As eleições trazem à tona debates cruciais para o futuro do agronegócio brasileiro. Como motor econômico do país, o setor produtivo acompanha de perto as propostas que podem acelerar o desenvolvimento do campo ou, por outro lado, travar o avanço das exportações e da produção nacional.
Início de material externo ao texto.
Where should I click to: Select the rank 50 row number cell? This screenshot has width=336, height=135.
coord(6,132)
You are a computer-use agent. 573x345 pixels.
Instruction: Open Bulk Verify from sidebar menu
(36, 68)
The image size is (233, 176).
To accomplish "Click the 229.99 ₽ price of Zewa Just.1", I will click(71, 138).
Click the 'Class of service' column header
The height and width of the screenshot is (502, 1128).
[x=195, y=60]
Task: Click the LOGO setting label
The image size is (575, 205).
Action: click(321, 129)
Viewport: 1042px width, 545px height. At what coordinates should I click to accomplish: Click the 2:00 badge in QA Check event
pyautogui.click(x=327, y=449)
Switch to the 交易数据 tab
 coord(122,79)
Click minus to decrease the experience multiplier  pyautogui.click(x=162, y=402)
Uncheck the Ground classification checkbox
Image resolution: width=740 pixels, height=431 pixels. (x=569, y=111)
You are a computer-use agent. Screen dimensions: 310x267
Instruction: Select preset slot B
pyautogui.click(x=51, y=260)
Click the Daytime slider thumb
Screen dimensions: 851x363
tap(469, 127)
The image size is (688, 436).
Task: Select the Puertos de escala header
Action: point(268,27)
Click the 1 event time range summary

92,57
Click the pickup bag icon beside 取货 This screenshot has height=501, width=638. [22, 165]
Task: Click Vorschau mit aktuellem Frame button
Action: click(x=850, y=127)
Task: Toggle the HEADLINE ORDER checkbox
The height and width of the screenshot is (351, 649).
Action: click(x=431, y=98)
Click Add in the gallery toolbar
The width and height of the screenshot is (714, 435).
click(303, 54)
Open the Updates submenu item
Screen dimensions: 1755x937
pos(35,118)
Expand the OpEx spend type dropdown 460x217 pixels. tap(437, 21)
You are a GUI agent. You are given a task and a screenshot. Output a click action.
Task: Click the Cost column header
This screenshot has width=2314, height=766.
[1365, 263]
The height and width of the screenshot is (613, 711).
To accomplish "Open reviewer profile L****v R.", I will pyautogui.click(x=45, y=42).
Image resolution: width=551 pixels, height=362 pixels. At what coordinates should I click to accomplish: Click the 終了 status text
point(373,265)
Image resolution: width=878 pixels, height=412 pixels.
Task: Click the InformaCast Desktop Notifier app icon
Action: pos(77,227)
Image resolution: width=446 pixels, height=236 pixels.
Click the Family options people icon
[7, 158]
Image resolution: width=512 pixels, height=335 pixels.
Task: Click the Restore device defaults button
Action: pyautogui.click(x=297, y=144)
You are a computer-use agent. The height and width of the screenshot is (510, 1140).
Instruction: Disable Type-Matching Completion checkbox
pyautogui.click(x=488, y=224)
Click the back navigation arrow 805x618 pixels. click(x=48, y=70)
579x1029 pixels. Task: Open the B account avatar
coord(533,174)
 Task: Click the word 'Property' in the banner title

Abaixo, analisamos os principais pontos de virada que podem melhorar ou piorar o cenário do agro nos próximos anos.
O que pode melhorar para o agronegócio
- Modernização do Crédito Rural: A consolidação de ferramentas de financiamento privado, como os Fiagros e as Letras de Crédito do Agronegócio (LCAs), pode reduzir a dependência exclusiva do orçamento público e injetar mais capital no setor.
- Investimento em Infraestrutura: Políticas focadas na concessão e melhoria de ferrovias, hidrovias e rodovias de escoamento são urgentes para reduzir o “Custo Brasil” e tornar o produto nacional ainda mais competitivo no exterior.
- Abertura de Novos Mercados: Uma diplomacia comercial pragmática e focada em resultados pode abrir portas para produtos de maior valor agregado em mercados exigentes da Ásia, Oriente Médio e Europa.
- Segurança Jurídica e Regularização: O fortalecimento do direito de propriedade e a aceleração da regularização fundiária trazem estabilidade para o produtor investir a longo prazo na terra.
- Conectividade no Campo: Subsídios e incentivos para a expansão da rede 5G e internet via satélite em áreas remotas viabilizam a adoção em massa da agricultura de precisão.
O que pode piorar para o agronegócio
- Aumento da Carga Tributária: Reformas fiscais ou revisões de incentivos que taxem insumos agrícolas ou criem novos impostos sobre a exportação de commodities podem reduzir drasticamente a margem de lucro do produtor.
- Barreiras Comerciais Ideologizadas: Retóricas externas desalinhadas com as exigências globais de sustentabilidade prática podem motivar embargos ou a criação de novas barreiras não tarifárias contra as exportações brasileiras.
- Insegurança Jurídica no Campo: A leniência com invasões de propriedades privadas e a falta de clareza na demarcação de terras geram instabilidade social e afastam investimentos estrangeiros.
- Encarecimento do Crédito Oficial: Restrições fiscais no orçamento do governo podem enfraquecer o Plano Safra, elevando as taxas de juros equalizadas e dificultando o acesso de pequenos e médios produtores ao custeio.
O equilíbrio entre sustentabilidade, segurança jurídica e incentivo econômico ditará o ritmo de crescimento do setor que sustenta a balança comercial do país.